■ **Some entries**
********
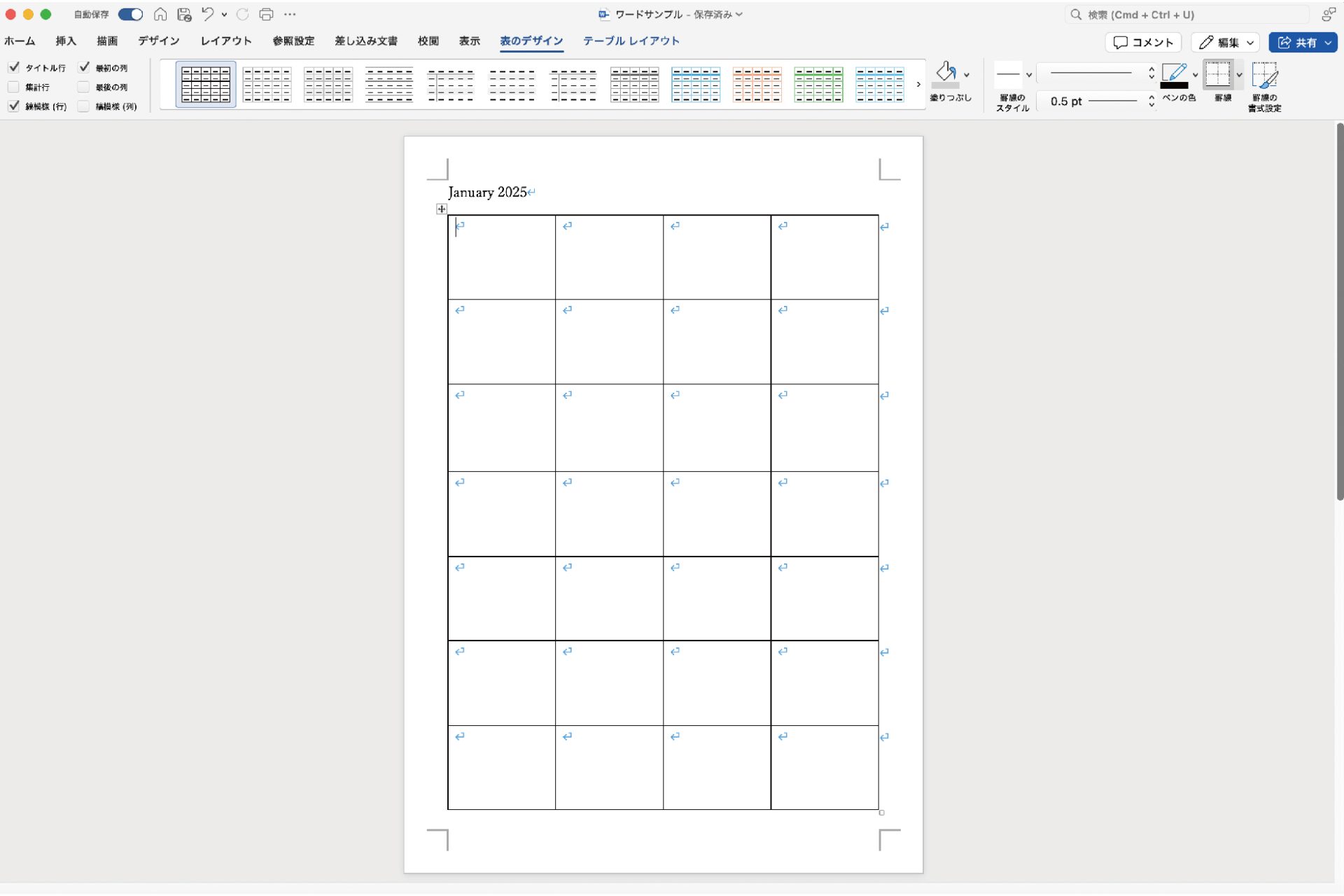Expand the table styles gallery arrow

(x=918, y=84)
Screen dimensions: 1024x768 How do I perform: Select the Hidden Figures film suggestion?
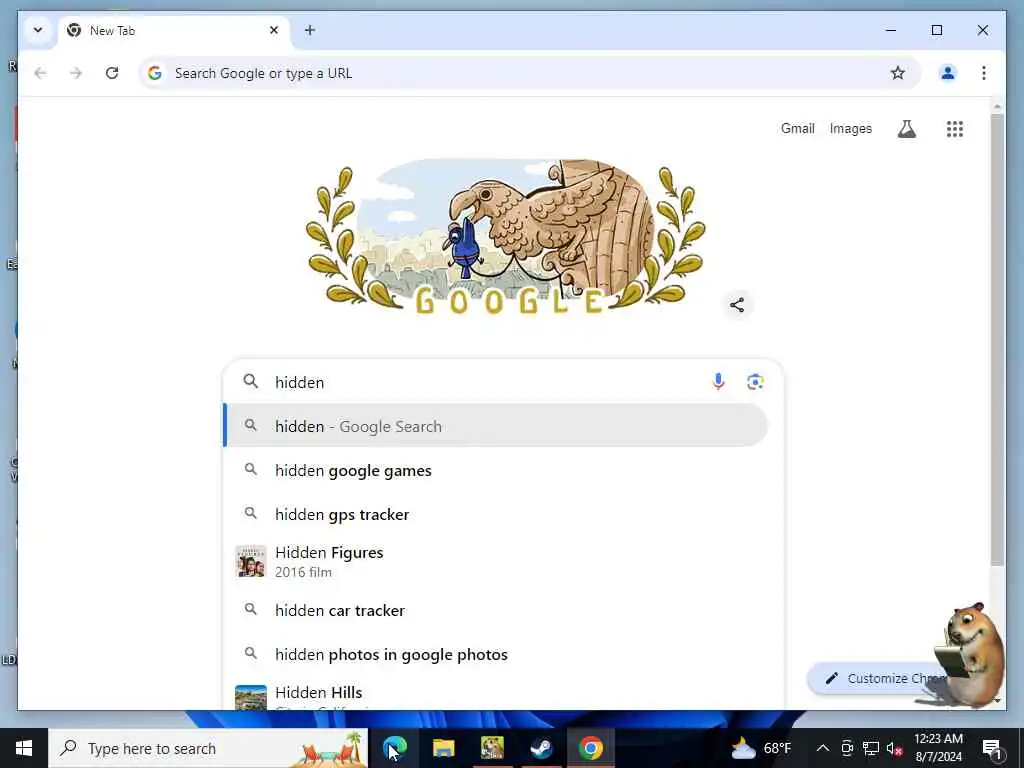tap(496, 562)
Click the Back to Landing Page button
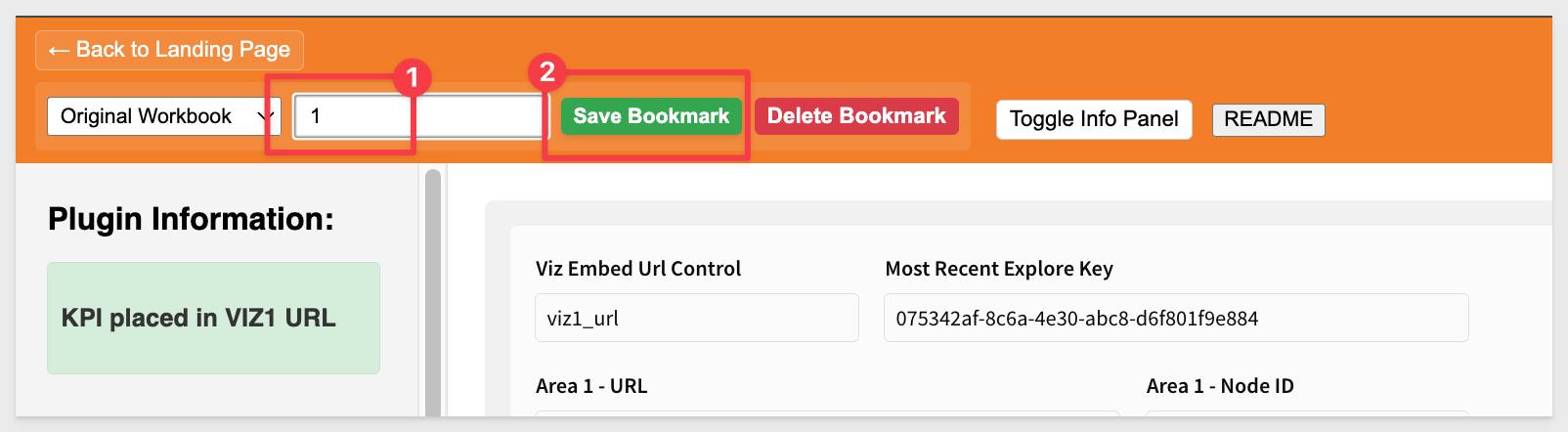 click(169, 50)
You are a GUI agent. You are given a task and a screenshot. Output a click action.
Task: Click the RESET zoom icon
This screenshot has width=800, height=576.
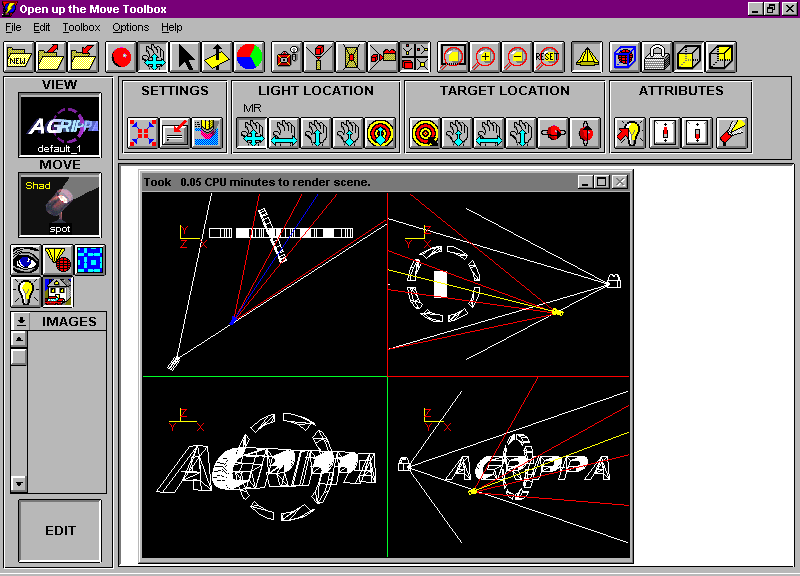(x=548, y=57)
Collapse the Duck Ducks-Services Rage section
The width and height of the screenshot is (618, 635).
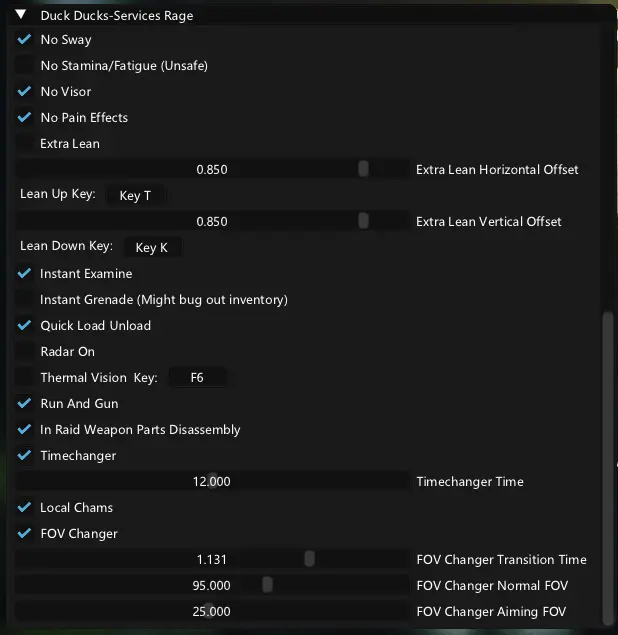[20, 16]
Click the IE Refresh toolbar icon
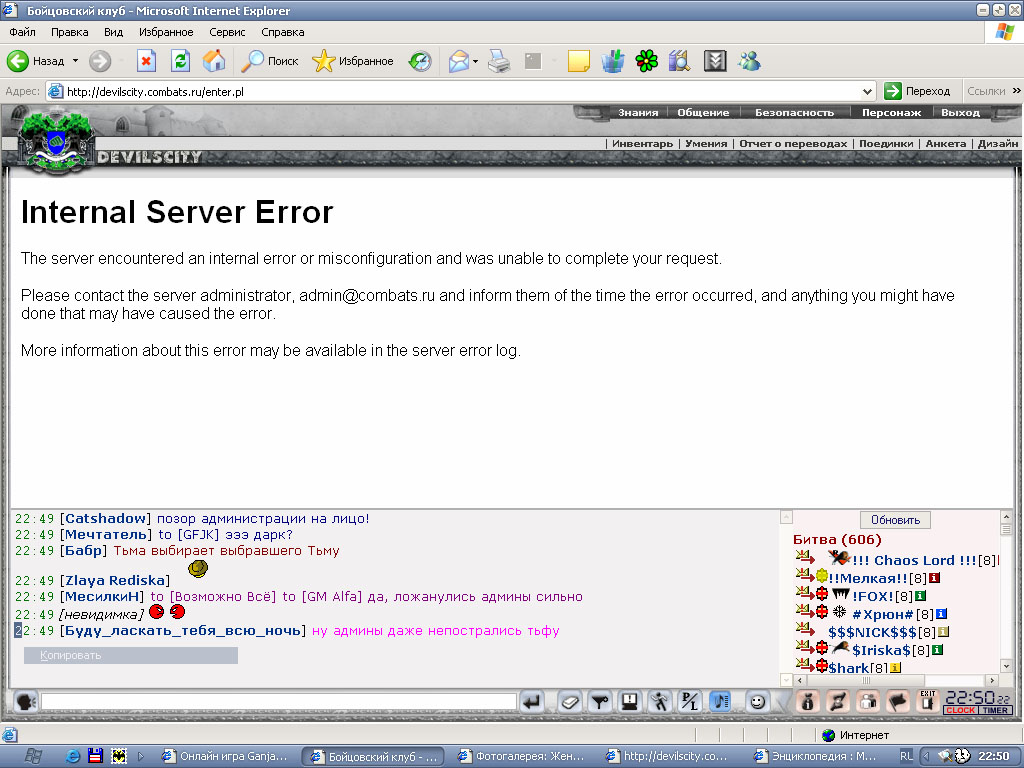The width and height of the screenshot is (1024, 768). tap(180, 61)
********
■ **WRITTEN EXERCISE**
Pull out every line of text from the entries above, word for word, and leave the pictures out.

■ **TASK ANSWER**
Expand the table styles gallery arrow

(x=918, y=84)
Screen dimensions: 1024x768 How do I perform: Select the Hidden Figures film suggestion?
tap(496, 562)
Click the Back to Landing Page button
 click(169, 50)
You are a GUI agent. You are given a task and a screenshot. Output a click action.
Task: Click the RESET zoom icon
This screenshot has width=800, height=576.
(x=548, y=57)
Collapse the Duck Ducks-Services Rage section
The width and height of the screenshot is (618, 635).
[20, 16]
Click the IE Refresh toolbar icon
The width and height of the screenshot is (1024, 768). tap(180, 61)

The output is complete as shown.